7. Os limites para a Concessão Florestal.
O projeto pretende excluir da concessão a titularidade imobiliária da unidade de manejo ou a preferência em sua aquisição, o acesso ao patrimônio genético para fins de pesquisa e desenvolvimento, bioprospecção ou constituição de coleções, o uso dos recursos hídricos, a exploração dos recursos minerais, pesqueiros ou da fauna silvestre, dentre outros (art.14, §1º).
No entanto, algumas das limitações previstas na futura lei encontrarão, a nosso ver, grandes dificuldades de implementação e acreditar que a iniciativa privada, com toda sua conhecida tendência ao lucro, se limitaria à exploração ecológica da floresta, observando os princípios éticos do contrato e da legislação seria no mínimo uma ingenuidade.
Para a proposição os exploradores concessionários observarão todas as limitações previstas no projeto, como por exemplo, não cortar árvores que contenham ninhos da fauna silvestre; ignorar os recursos hídricos da área de concessão; a ignorar o ouro e os demais minerais preciosos do subsolo da floresta; bem como o patrimônio genético tão valioso no mercado internacional, dentre tantas outras coisas (art. 16, §1º). O projeto ignora, enfim, a finalidade última de uma empresa: o lucro.

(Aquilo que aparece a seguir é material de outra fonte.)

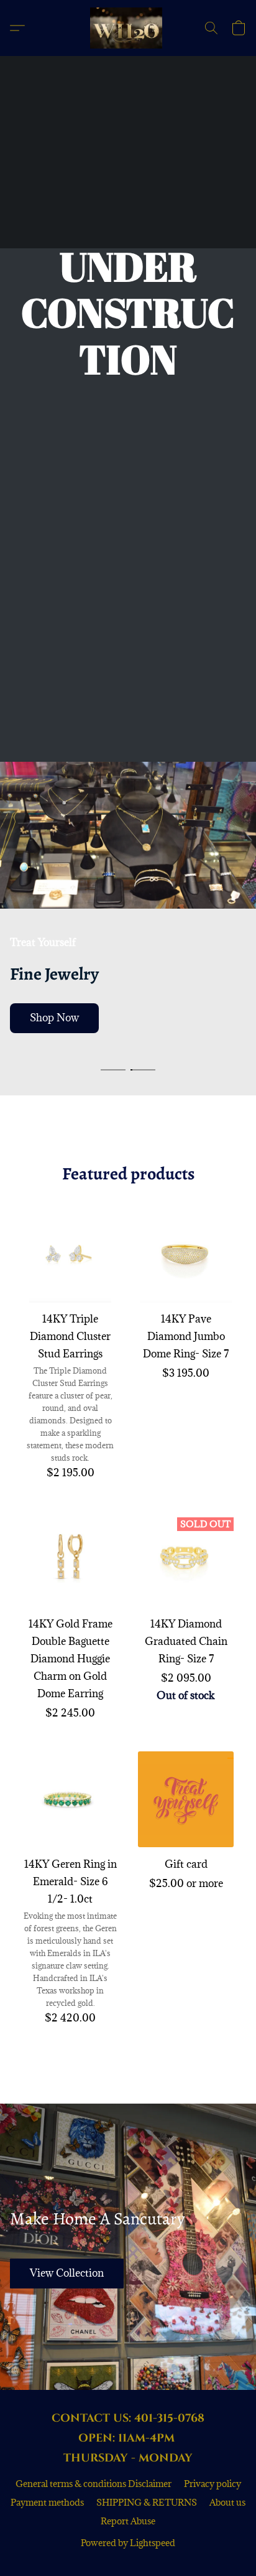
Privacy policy (212, 2483)
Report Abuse (128, 2521)
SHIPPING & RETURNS (146, 2502)
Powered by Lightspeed (128, 2543)
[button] (128, 28)
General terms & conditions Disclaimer (93, 2483)
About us (227, 2502)
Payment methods (47, 2502)
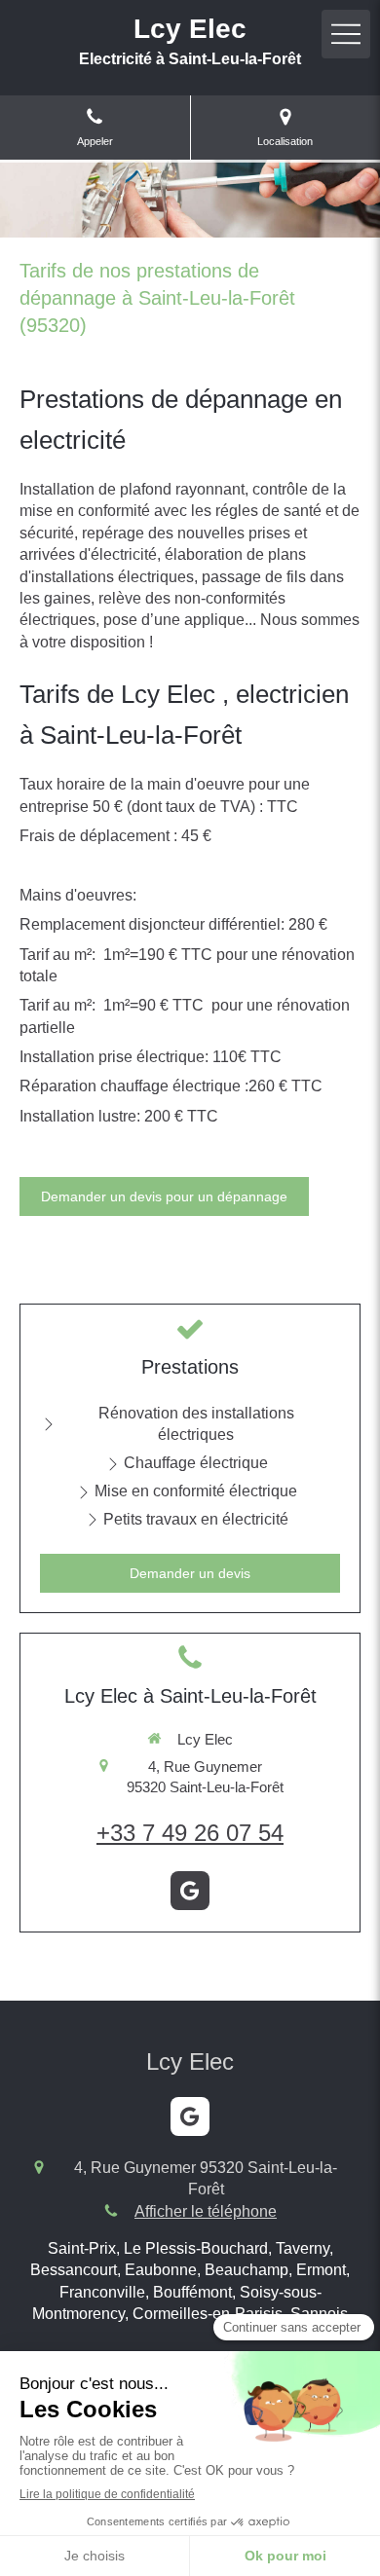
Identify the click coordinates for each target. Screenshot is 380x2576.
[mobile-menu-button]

Acreditar na proposta do Poder Público de que os governos serão capazes de fiscalizar e fazer observar todas as limitações previstas no projeto, significa ignorar a ineficiência atual da fiscalização para impedir o espantoso desmatamento ilegal da amazônia e todos os demais desmandos ambientais diariamente noticiados. Como acreditar que, a toque de mágica, por força de uma nova lei, seria possível fiscalizar, por exemplo, o acesso ao patrimônio genético ou ao o uso dos recursos hídricos existentes no interior de uma unidade de manejo florestal concedida? E a chamada "biopirataria" como seria combatida, visto que grande parte dos produtos florestais destinam-se ao exterior?
8. Preços Florestais
Segundo a futura lei, o regime econômico e financeiro da concessão florestal será estabelecido no contrato e compreenderá: o pagamento de preço calculado sobre os custos para a realização da licitação; o pagamento de preço não inferior ao mínimo definido no edital de licitação, calculado em função da quantidade de produto ou serviço auferido ou do faturamento bruto ou líquido do concessionário (art. 36, I e II).
A lei trará ainda critérios para a definição do preço mínimo a ser fixado no edital que deverá considerar, dentre outros parâmetros o estímulo à competição e à concorrência, a cobertura dos custos, o estimulo ao uso múltiplo da floresta, as referências internacionais etc (§2º - art. 36). Pretende-se com isso nada mais que o equilíbrio financeiro do contrato de modo a adequar os custos do empreendimento e os ganhos do concessionário.
Por fim a lei prevê o rateio dos valores arrecadados entre órgãos da União, Estados, Municípios e o Fundo Nacional de Desenvolvimento Florestal (FNDH), segundo os critérios e percentuais previstos no art. 39.
Causa temor a previsão - como critério para a fixação do preço mínimo - o estímulo à competição e à concorrência na exploração da floresta e o equilíbrio econômico financeiro do contrato. Na prática, reconhece-se a possibilidade do concessionário avançar na exploração da floresta até obter o equilíbrio financeiro contratado. Afasta-se, a importância biológica da floresta, para considerá-la única e exclusivamente como fonte de produtos e serviços florestais destinados a assegurar o equilíbrio econômico e financeiro de contrato de concessão. Ignora-se uma floresta explorada leva dezenas de anos para recuperar-se.
9. A nova lei e algumas de suas conseqüências na Legislação Ambiental atual.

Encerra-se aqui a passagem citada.